(253c) Online Generation Via Offline Selection of Strong Linear Cuts from a Semidefinite Programming Relaxation

Misener, R., Imperial College
Baltean-Lugojan, R., Imperial College London
Bonami, P., IBM
Deterministic global optimization is highly relevant solving quadratically-constrained quadratic optimisation (QCQP) problems that arise in a variety of engineering applications [1]. In a branch-and-cut framework, cutting planes are known to significantly expedite the solution for certain classes of QCQP problems [2-4].

Convex, particularly semidefinite programming (SDP), relaxations for non-convex continuous quadratic optimization can provide tighter bounds than the reformulation-linearization technique [5]. But using SDP relaxations directly in branch and cut is impeded by a lack of warm starting and inefficiency when combined with linear cut classes, e.g. the McCormick bilinear envelopes [6] or the reformulation-linearization technique [7]. State-of-the-art deterministic global optimization solvers use linear relaxations [4, 8-12], so SDP technology is effectively unavailable.

Previous work in developing SDP-based cutting planes has shown that these cuts can be very effective for certain classes of QCQP [13, 14]. But it’s still unclear when to generate these relatively expensive cuts, i.e. when to solve an SDP problem with the goal of generating a cutting plane.
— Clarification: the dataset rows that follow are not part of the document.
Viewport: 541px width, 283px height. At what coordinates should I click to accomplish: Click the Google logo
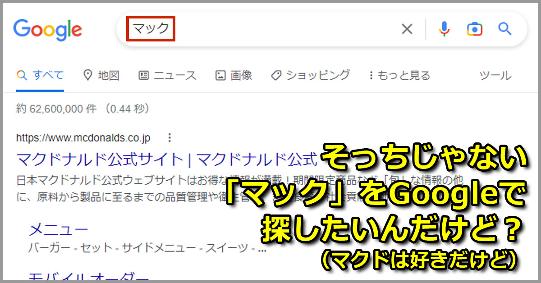(48, 30)
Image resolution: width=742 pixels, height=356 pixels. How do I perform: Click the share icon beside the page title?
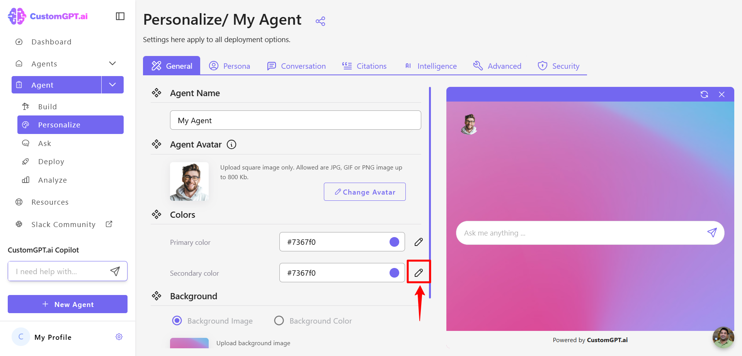pos(320,21)
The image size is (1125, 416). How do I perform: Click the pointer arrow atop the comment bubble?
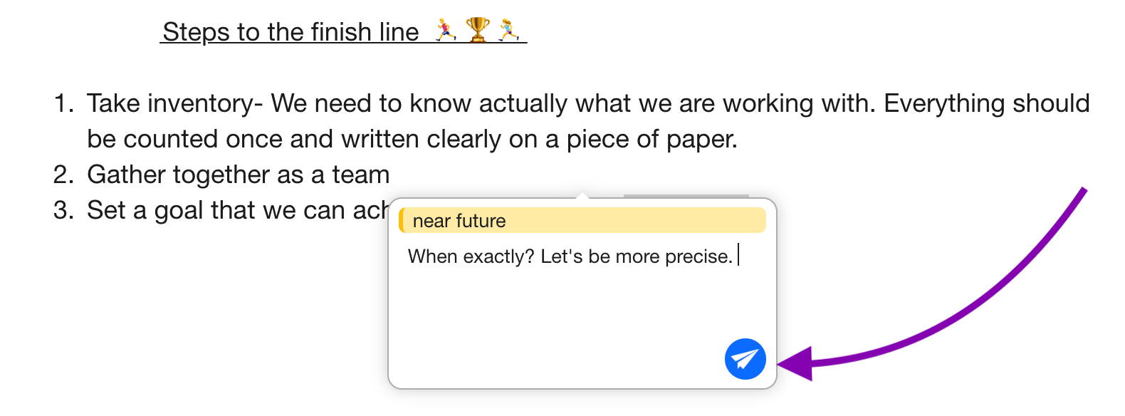click(582, 195)
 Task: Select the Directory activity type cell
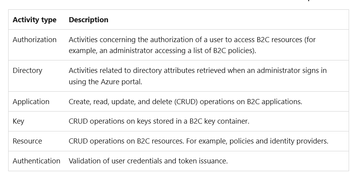pyautogui.click(x=27, y=70)
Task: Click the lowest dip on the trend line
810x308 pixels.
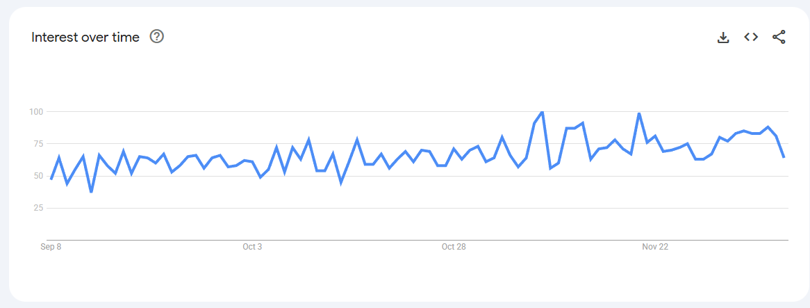Action: coord(91,192)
We seek an inexpensive oracle that will tell us when it is relevant to generate a cut and over which variables.

We present a general framework based on machine learning for a strong linear outer-approximation that can retain most tightness of such SDP relaxations, in the form of few strong low-dimensional linear cuts selected offline. The cut selection complexity is taken offline by using a neural network estimator (trained before installing solver software) as a selection device for the strongest cuts. Once the neural network estimator selects the appropriate subsets of variables, we generate hyperplanes cutting off the current objective based on negative eigenvalues [15, 16].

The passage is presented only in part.